** Start of Exercise data **

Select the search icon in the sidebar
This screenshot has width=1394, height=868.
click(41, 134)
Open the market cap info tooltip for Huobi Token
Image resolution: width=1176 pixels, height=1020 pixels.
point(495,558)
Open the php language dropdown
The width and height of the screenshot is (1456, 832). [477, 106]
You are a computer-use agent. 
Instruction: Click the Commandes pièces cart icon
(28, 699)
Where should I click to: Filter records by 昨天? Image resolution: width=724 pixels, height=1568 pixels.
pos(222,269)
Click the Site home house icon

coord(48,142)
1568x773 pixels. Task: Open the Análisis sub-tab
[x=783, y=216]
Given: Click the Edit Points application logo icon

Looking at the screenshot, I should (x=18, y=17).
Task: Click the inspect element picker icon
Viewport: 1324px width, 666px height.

** End of Exercise data **

Please copy out the entire listing above word for word, every line included.

Select the search icon in the sidebar
This screenshot has width=1394, height=868.
click(41, 134)
Open the market cap info tooltip for Huobi Token
Image resolution: width=1176 pixels, height=1020 pixels.
point(495,558)
Open the php language dropdown
The width and height of the screenshot is (1456, 832). [477, 106]
You are a computer-use agent. 
Instruction: Click the Commandes pièces cart icon
(28, 699)
Where should I click to: Filter records by 昨天? Image resolution: width=724 pixels, height=1568 pixels.
pos(222,269)
Click the Site home house icon

coord(48,142)
1568x773 pixels. Task: Open the Análisis sub-tab
[x=783, y=216]
Given: Click the Edit Points application logo icon

Looking at the screenshot, I should (x=18, y=17).
Task: Click the inspect element picker icon
Viewport: 1324px width, 666px height.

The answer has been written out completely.